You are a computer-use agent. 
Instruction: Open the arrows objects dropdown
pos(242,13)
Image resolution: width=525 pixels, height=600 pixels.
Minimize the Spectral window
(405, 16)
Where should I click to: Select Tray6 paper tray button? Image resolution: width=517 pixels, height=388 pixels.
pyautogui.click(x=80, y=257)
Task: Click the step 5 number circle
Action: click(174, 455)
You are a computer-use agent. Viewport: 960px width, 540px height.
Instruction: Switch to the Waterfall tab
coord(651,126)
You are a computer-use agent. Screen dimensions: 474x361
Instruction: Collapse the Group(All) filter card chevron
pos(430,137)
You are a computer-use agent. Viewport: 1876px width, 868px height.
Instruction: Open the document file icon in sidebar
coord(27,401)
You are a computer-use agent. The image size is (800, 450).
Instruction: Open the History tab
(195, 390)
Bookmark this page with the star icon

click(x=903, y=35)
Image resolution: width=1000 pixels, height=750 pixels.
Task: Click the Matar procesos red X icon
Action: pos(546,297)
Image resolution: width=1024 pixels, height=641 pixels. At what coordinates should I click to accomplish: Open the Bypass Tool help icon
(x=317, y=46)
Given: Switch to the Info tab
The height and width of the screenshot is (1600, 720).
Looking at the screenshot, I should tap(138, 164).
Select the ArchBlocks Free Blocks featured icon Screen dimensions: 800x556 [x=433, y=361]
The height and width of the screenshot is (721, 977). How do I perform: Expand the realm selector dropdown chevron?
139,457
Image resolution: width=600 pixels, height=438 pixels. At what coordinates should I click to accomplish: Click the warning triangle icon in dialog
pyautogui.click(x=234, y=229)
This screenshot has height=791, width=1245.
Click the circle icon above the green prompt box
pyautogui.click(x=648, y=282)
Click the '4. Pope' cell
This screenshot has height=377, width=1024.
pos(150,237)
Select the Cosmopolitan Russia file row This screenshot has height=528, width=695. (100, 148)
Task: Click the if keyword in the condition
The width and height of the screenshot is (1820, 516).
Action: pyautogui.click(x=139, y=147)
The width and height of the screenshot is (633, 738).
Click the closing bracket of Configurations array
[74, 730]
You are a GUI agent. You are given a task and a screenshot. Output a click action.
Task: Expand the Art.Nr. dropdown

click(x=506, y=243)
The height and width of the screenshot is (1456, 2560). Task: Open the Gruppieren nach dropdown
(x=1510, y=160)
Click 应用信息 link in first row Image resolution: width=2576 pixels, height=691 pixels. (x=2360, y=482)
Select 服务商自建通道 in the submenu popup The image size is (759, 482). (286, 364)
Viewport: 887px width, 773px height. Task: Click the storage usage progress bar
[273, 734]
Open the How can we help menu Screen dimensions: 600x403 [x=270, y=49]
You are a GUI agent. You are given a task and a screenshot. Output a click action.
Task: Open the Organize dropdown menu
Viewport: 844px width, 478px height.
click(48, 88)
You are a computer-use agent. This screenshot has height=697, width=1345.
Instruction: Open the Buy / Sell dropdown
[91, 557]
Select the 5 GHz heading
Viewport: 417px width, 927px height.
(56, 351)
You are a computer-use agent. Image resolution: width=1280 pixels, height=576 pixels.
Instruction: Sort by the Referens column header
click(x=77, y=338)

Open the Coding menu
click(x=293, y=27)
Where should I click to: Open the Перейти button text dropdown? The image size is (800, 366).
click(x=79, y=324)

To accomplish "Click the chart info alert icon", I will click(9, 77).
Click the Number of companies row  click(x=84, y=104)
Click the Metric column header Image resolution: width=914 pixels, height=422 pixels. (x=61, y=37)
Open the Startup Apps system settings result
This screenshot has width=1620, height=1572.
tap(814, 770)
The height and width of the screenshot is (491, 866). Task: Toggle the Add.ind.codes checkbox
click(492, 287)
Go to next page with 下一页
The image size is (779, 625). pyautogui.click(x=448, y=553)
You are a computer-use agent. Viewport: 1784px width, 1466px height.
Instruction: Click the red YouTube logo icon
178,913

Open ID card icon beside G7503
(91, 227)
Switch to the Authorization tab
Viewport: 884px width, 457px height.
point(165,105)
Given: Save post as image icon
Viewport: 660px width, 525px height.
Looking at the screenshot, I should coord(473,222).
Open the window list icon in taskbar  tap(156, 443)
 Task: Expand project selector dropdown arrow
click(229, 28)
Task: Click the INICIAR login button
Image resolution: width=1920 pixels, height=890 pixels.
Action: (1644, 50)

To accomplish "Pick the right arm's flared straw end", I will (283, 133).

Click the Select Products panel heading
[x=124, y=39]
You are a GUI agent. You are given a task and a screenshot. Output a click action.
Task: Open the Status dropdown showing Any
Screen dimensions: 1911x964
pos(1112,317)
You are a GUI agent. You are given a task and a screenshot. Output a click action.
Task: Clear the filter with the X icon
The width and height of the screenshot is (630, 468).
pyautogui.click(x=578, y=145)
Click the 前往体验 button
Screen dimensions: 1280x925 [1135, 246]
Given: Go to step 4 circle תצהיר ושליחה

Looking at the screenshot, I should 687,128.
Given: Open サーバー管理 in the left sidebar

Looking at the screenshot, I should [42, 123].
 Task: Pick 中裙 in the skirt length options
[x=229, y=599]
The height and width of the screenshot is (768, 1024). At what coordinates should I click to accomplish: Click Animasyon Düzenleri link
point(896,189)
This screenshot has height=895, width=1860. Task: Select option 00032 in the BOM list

_ _ _ _

What this task involves: Retype the entries exactly; leave nothing out.

Result below:
You are a computer-use agent. 
Instruction: Open the arrows objects dropdown
pos(242,13)
Image resolution: width=525 pixels, height=600 pixels.
Minimize the Spectral window
(405, 16)
Where should I click to: Select Tray6 paper tray button? Image resolution: width=517 pixels, height=388 pixels.
pyautogui.click(x=80, y=257)
Task: Click the step 5 number circle
Action: click(174, 455)
You are a computer-use agent. Viewport: 960px width, 540px height.
Instruction: Switch to the Waterfall tab
coord(651,126)
You are a computer-use agent. Screen dimensions: 474x361
Instruction: Collapse the Group(All) filter card chevron
pos(430,137)
You are a computer-use agent. Viewport: 1876px width, 868px height.
Instruction: Open the document file icon in sidebar
coord(27,401)
You are a computer-use agent. The image size is (800, 450).
Instruction: Open the History tab
(195, 390)
Bookmark this page with the star icon

click(x=903, y=35)
Image resolution: width=1000 pixels, height=750 pixels.
Task: Click the Matar procesos red X icon
Action: pos(546,297)
Image resolution: width=1024 pixels, height=641 pixels. At what coordinates should I click to accomplish: Open the Bypass Tool help icon
(x=317, y=46)
Given: Switch to the Info tab
The height and width of the screenshot is (1600, 720).
Looking at the screenshot, I should tap(138, 164).
Select the ArchBlocks Free Blocks featured icon Screen dimensions: 800x556 [x=433, y=361]
The height and width of the screenshot is (721, 977). How do I perform: Expand the realm selector dropdown chevron?
139,457
Image resolution: width=600 pixels, height=438 pixels. At what coordinates should I click to accomplish: Click the warning triangle icon in dialog
pyautogui.click(x=234, y=229)
This screenshot has height=791, width=1245.
Click the circle icon above the green prompt box
pyautogui.click(x=648, y=282)
Click the '4. Pope' cell
This screenshot has height=377, width=1024.
pos(150,237)
Select the Cosmopolitan Russia file row This screenshot has height=528, width=695. (100, 148)
Task: Click the if keyword in the condition
The width and height of the screenshot is (1820, 516).
Action: pyautogui.click(x=139, y=147)
The width and height of the screenshot is (633, 738).
Click the closing bracket of Configurations array
[74, 730]
You are a GUI agent. You are given a task and a screenshot. Output a click action.
Task: Expand the Art.Nr. dropdown

click(x=506, y=243)
The height and width of the screenshot is (1456, 2560). Task: Open the Gruppieren nach dropdown
(x=1510, y=160)
Click 应用信息 link in first row Image resolution: width=2576 pixels, height=691 pixels. (x=2360, y=482)
Select 服务商自建通道 in the submenu popup The image size is (759, 482). (286, 364)
Viewport: 887px width, 773px height. Task: Click the storage usage progress bar
[273, 734]
Open the How can we help menu Screen dimensions: 600x403 [x=270, y=49]
You are a GUI agent. You are given a task and a screenshot. Output a click action.
Task: Open the Organize dropdown menu
Viewport: 844px width, 478px height.
click(48, 88)
You are a computer-use agent. This screenshot has height=697, width=1345.
Instruction: Open the Buy / Sell dropdown
[91, 557]
Select the 5 GHz heading
Viewport: 417px width, 927px height.
(56, 351)
You are a computer-use agent. Image resolution: width=1280 pixels, height=576 pixels.
Instruction: Sort by the Referens column header
click(x=77, y=338)

Open the Coding menu
click(x=293, y=27)
Where should I click to: Open the Перейти button text dropdown? The image size is (800, 366).
click(x=79, y=324)

To accomplish "Click the chart info alert icon", I will click(9, 77).
Click the Number of companies row  click(x=84, y=104)
Click the Metric column header Image resolution: width=914 pixels, height=422 pixels. (x=61, y=37)
Open the Startup Apps system settings result
This screenshot has width=1620, height=1572.
tap(814, 770)
The height and width of the screenshot is (491, 866). Task: Toggle the Add.ind.codes checkbox
click(492, 287)
Go to next page with 下一页
The image size is (779, 625). pyautogui.click(x=448, y=553)
You are a computer-use agent. Viewport: 1784px width, 1466px height.
Instruction: Click the red YouTube logo icon
178,913

Open ID card icon beside G7503
(91, 227)
Switch to the Authorization tab
Viewport: 884px width, 457px height.
point(165,105)
Given: Save post as image icon
Viewport: 660px width, 525px height.
Looking at the screenshot, I should coord(473,222).
Open the window list icon in taskbar  tap(156, 443)
 Task: Expand project selector dropdown arrow
click(229, 28)
Task: Click the INICIAR login button
Image resolution: width=1920 pixels, height=890 pixels.
Action: (1644, 50)

To accomplish "Pick the right arm's flared straw end", I will (283, 133).

Click the Select Products panel heading
[x=124, y=39]
You are a GUI agent. You are given a task and a screenshot. Output a click action.
Task: Open the Status dropdown showing Any
Screen dimensions: 1911x964
pos(1112,317)
You are a GUI agent. You are given a task and a screenshot. Output a click action.
Task: Clear the filter with the X icon
The width and height of the screenshot is (630, 468).
pyautogui.click(x=578, y=145)
Click the 前往体验 button
Screen dimensions: 1280x925 [1135, 246]
Given: Go to step 4 circle תצהיר ושליחה

Looking at the screenshot, I should 687,128.
Given: Open サーバー管理 in the left sidebar

Looking at the screenshot, I should [42, 123].
 Task: Pick 中裙 in the skirt length options
[x=229, y=599]
The height and width of the screenshot is (768, 1024). At what coordinates should I click to accomplish: Click Animasyon Düzenleri link
point(896,189)
This screenshot has height=895, width=1860. Task: Select option 00032 in the BOM list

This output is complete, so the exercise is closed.